È bastato che Zaia parlasse di lockdown soft e di possibili grigliate, non più di 200 metri ma di prossimità (ma che vuol dire? come si misura?) e di corsette nuovamente disponibili, per vedere la popolazione sbracciarsi in un giubilo quasi dissennato, credendosi di fatto già entrata nell’ormai acclamatissima fase 2, almeno in Veneto, mostrando per le strade un controllo meno rigido di sé stessi. Certo è comprensibile aiutare le persone a ritrovare un minimo di fiducia e di speranza nel futuro prossimo, ma bisognerebbe andare comunque cauti, usando le parole prudentemente, perché tutti si fermano spesso ai titoli, nessuno si mette certo a leggere tutti i papironi che ogni governatore sforna ogni giorno e soprattutto non è sempre ovvio che una volta letto il papirone, questo venga compreso. A leggere bene il testo, non solo alla voce grigliate, che sembrano il passatempo più ricercato, si comprende come pochissimo sia cambiato e comunque con nuove regole (mascherine e guanti ad ogni uscita, anche per portare le immondizie a dieci metri da casa) tutt’altro che permissive. Ma a Zaia tutto serve per far vedere l’efficienza del Veneto (in realtà, una volta tanto, è indubbiamente vero, specie se rapportato ad altre regioni trainanti del Nord) e ai cittadini per avere quanto meno frainteso una possibile apertura, umanamente agognata.

Già ci pensano i giornali (soprattutto nei loro siti) a lanciare terrore e, meno frequentemente, speranza, non tanto con articoli anche utili, ma con titolazioni a effetto, che spingono il lettore al clic desiderato, perché cosa non si fa per un clic: e quindi giù titoli spaventosi, con dettagli sintomatici della volontà di destabilizzare il già precario equilibrio di tutti; per non parlare della televisione, che macina ore e ore, giorni e giorni di instancabili dibattiti, quando non lancia servizi come quello dell’inseguimento in diretta di un trasgressore spiaggiaiolo solitario, con tanto di elicottero in volo (Canale 5): Barbara d’Urso, ça va sans dire, replicato poi da “Agorà” (Rai 3), qui addirittura con tanto di wagneriana cavalcata come colonna sonora, perché mai essere secondi a nessuno.

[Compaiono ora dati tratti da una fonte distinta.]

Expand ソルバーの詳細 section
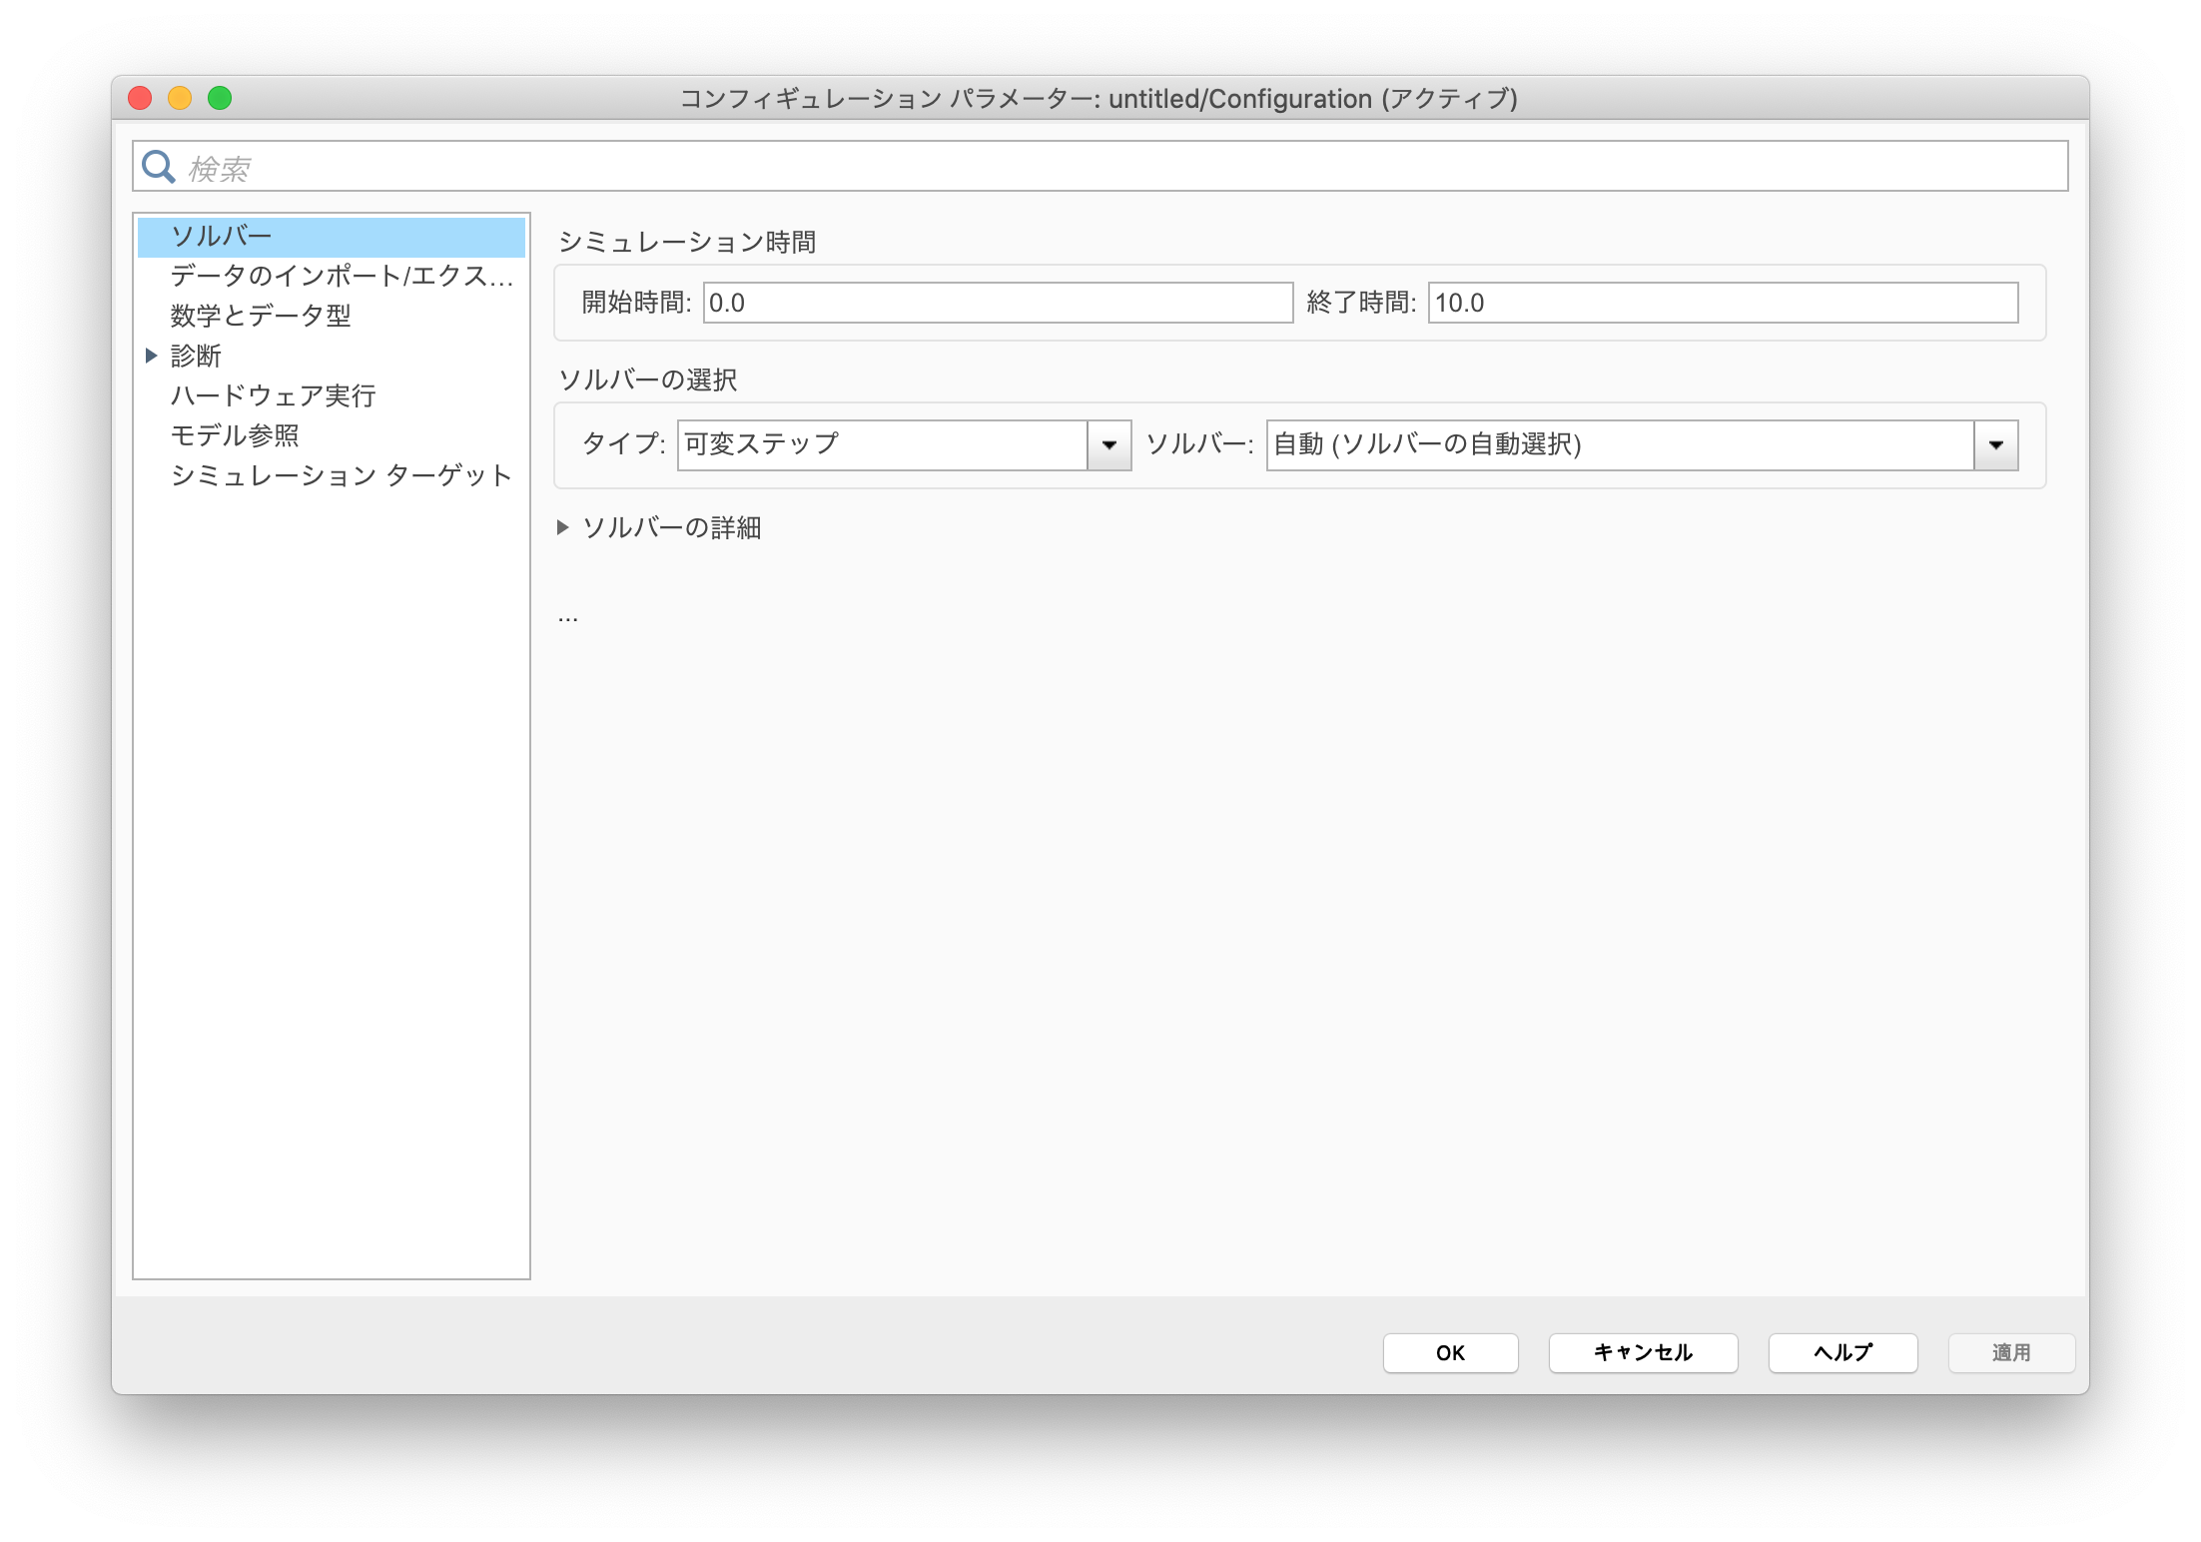This screenshot has height=1542, width=2201. [x=563, y=527]
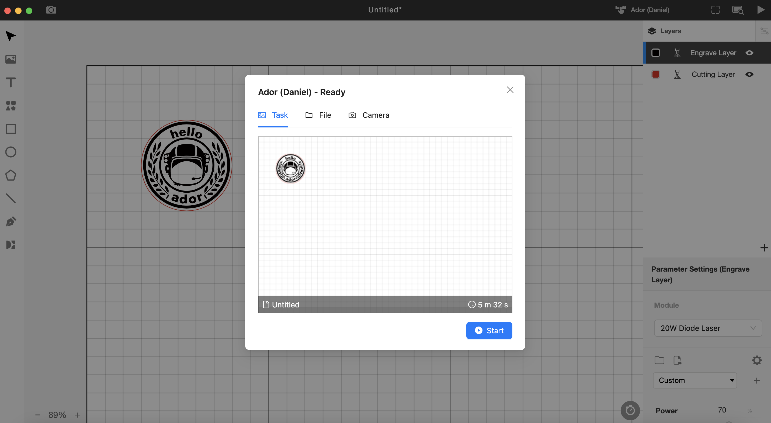Click the time estimate button on canvas
The image size is (771, 423).
pos(630,410)
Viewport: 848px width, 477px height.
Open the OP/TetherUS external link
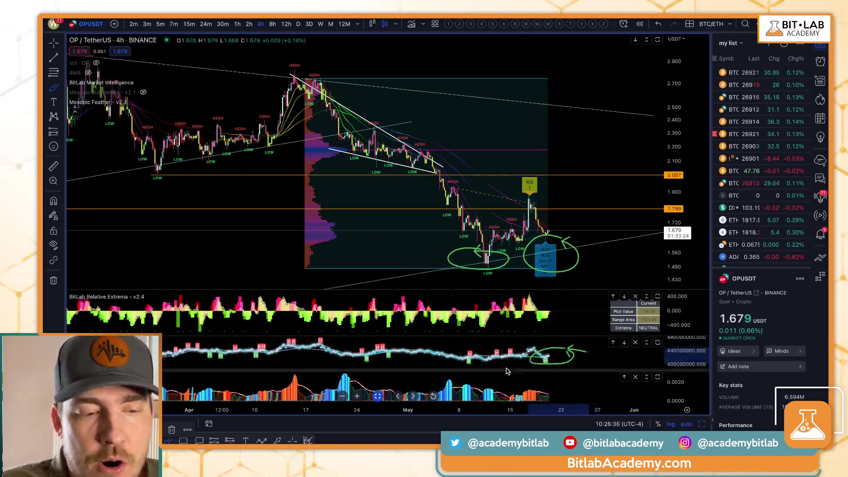pyautogui.click(x=757, y=292)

E poi c’è il calcio, come sempre faro insostituibile di ogni sprezzante senso della realtà. A discutere se terminare questi benedetti campionati si finisce ogni giorno col litigare, ben sapendo che in questo scenario ancora tellurico, con la malattia che non se ne vuole certo andare in fretta, scendere in campo in uno sport di contatto è una scelta discretamente suicida. Ma, a seconda della posizione in classifica, ecco che ogni squadra cerca di far prevalere la scelta che più la privilegia: del coronavirus frega niente a nessuno, basta non retrocedere o vincere un benedetto campionato con un’occasione che ti capita ogni ventina d’anni. Ma le parole andrebbero usate sempre con attenzione: ecco quindi che Gianni Rezza, direttore del dipartimento malattie infettive dell’Istituto superiore di Sanità, sapientemente spiega al mondo del calcio come sia una follia ripartire, men che meno a maggio, lasciandosi poi scappare una frase assolutamente gratuita e fuori luogo da romanista, ben sapendo che in corsa per il titolo c’è la Lazio, che per bocca di Arturo Diaconale, portavoce della società di Lotito, ha reagito sdegnatamente. Rezza ha ammesso il misfatto, sostenendo di aver ceduto a una battuta ironica per sdrammatizzare, dimentico come il mondo nel calcio sia totalmente sprovvisto di senso di umorismo.

Ma nemmeno chi è solitamente bravo con le parole sempre esce in piedi. Nell’improvvisa e imprevista discordia Conte-Mentana (che di fatto ha rubato la scena per qualche istante a quella Conte-Salvini&Meloni), il giornalista del migliore telegiornale televisivo sulle reti nazionale (questo va pur sempre ricordato), si è lanciato nel pistolotto a sua difesa, inneggiando a una deontologia ferrea. Tuttavia la sua battuta sull’oscuramento possibile della frase incriminata subito dopo la conferenza del presidente del Consiglio resta infelice: ha ragione nello stigmatizzare l’uscita “personale” del premier, ma scegliere, se possibile, di non divulgarla, resta una inaccettabile censura. E tentare successivamente di motivarla non ha giovato. Perché le parole sono importanti. E non serve ricordare Nanni Moretti.